L’organizzazione degli studi legali. Mercato, impresa e forme societarie per l’esercizio della professione

La statistica ci informa che in Europa, nel breve arco di tempo 2008–2012, i liberi professionisti sono passati da 4,6 a 5,2 milioni di unità.

Per l’Italia il volume d’affari annuale è stimato in circa 200 miliardi di euro: in pratica il 15,1% del pil.

I professionisti attivi sono più di 2 milioni, di cui quasi 500mila ope­rano nell’area econo­mico- sociale- giuridica.
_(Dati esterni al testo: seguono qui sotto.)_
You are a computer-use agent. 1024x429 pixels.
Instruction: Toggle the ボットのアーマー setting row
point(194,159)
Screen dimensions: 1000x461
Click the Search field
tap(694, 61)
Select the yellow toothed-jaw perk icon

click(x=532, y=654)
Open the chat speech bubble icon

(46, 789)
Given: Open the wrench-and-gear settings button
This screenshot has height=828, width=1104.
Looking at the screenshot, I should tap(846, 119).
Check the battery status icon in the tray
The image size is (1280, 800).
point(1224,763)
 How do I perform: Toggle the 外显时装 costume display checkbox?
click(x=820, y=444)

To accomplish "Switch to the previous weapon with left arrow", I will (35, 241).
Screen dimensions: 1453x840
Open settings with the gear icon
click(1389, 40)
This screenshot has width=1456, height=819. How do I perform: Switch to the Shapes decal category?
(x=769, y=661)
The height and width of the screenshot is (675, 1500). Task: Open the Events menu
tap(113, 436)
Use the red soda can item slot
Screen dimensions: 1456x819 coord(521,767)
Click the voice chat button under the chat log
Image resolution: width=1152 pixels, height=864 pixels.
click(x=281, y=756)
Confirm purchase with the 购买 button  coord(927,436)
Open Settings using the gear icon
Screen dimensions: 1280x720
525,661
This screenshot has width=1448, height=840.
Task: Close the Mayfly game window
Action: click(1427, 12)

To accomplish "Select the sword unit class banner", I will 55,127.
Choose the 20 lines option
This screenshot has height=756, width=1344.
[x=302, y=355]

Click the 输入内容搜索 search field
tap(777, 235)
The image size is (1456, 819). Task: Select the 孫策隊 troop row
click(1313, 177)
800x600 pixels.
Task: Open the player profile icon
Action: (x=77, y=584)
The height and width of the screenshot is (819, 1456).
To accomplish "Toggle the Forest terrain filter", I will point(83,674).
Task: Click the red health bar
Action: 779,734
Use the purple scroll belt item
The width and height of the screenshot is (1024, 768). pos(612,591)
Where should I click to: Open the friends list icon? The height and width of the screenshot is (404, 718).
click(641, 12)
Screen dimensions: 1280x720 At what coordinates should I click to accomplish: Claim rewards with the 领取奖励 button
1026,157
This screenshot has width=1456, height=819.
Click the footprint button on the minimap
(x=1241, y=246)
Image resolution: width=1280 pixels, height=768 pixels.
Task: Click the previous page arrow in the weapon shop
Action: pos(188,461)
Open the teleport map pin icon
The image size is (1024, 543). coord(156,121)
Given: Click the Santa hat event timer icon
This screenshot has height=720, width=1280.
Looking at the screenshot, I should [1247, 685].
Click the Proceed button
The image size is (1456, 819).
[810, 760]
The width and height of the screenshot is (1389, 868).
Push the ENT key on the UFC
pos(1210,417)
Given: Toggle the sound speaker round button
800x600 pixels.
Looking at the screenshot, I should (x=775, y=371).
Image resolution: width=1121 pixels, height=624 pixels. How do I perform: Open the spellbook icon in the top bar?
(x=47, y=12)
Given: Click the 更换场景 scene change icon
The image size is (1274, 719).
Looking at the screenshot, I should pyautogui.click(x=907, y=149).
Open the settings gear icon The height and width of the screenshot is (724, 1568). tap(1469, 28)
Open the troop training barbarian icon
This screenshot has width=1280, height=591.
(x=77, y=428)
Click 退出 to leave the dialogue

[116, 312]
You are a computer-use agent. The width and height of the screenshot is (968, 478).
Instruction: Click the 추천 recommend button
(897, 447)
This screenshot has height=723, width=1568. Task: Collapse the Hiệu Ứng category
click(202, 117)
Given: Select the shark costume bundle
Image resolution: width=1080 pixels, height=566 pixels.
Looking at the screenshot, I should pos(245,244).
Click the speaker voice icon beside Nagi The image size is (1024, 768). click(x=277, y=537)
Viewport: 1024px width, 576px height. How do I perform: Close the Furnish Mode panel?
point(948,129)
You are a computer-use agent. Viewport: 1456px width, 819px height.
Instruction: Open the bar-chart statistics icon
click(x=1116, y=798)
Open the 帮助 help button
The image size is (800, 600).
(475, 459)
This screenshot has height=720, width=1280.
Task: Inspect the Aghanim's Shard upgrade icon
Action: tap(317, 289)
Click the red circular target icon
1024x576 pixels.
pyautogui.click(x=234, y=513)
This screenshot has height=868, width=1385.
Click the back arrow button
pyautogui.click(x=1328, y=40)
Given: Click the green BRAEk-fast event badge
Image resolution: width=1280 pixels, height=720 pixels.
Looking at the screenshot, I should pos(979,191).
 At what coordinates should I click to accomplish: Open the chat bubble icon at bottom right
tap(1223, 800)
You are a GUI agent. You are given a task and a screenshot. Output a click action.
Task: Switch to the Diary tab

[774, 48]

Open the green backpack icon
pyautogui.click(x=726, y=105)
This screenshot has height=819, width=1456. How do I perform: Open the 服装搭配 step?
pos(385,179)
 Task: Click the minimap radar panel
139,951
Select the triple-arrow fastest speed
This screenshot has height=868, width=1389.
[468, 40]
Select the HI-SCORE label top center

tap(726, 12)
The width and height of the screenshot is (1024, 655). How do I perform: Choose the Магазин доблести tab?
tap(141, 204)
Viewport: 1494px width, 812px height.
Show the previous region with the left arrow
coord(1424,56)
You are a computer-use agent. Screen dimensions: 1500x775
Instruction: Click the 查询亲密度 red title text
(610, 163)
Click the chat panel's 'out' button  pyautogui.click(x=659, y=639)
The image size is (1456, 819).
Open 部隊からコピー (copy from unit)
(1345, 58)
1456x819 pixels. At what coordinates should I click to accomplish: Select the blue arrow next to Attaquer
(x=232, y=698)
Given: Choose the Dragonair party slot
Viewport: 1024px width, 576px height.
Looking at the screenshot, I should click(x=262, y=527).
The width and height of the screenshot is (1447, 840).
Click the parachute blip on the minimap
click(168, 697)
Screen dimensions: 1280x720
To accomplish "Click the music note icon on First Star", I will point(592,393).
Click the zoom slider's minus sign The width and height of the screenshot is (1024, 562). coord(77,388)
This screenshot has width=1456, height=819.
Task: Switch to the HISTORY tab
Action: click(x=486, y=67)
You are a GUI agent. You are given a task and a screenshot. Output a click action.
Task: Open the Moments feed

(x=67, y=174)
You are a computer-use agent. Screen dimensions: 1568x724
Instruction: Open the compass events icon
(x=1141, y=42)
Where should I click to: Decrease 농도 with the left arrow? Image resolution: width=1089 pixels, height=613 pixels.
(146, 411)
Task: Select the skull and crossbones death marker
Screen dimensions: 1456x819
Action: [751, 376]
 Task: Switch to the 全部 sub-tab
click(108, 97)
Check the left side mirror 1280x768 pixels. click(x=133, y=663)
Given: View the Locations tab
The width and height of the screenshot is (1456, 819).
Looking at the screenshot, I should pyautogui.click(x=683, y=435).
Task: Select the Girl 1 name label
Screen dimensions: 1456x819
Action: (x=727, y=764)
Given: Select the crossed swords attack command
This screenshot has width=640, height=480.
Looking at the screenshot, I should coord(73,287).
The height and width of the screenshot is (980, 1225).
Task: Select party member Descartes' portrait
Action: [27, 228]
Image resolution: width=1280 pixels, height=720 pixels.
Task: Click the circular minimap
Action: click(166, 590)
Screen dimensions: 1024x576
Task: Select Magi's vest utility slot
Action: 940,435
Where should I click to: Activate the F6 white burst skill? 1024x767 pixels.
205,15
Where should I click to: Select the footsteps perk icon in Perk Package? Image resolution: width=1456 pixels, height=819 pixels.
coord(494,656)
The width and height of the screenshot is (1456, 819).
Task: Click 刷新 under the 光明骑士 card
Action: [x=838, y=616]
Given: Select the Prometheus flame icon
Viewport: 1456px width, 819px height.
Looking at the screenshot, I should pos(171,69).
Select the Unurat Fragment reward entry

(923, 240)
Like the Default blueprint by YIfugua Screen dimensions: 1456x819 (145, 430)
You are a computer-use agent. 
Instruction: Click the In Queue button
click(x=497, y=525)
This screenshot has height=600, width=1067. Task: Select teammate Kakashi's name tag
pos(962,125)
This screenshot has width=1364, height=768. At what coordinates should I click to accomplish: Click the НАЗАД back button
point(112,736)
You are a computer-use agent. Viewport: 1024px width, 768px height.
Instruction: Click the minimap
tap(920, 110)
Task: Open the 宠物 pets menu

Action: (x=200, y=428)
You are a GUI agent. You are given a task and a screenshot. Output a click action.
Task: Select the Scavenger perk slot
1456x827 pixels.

La metà di questi ultimi sono avvocati: 240.000 nel 2014. Altri due milioni di lavoratori sono occupati nell’indotto: dipendenti di­retti, collaboratori, impiantistica, servizi vari etc..

Nell’insieme, un bacino occupazionale di 4 milioni di addetti: il 15% circa del totale della forza lavoro.

Una importante realtà economica, quindi, che l’Unione Euro­pea da tempo colloca nell’ambito della piccola e media impresa e per la quale, pas­sando senza scorciatoie “dalle parole ai fatti”, ha messo a disposi­zione ri­sorse importanti (i c.d. “fondi strutturali” per il periodo 2014- 2020).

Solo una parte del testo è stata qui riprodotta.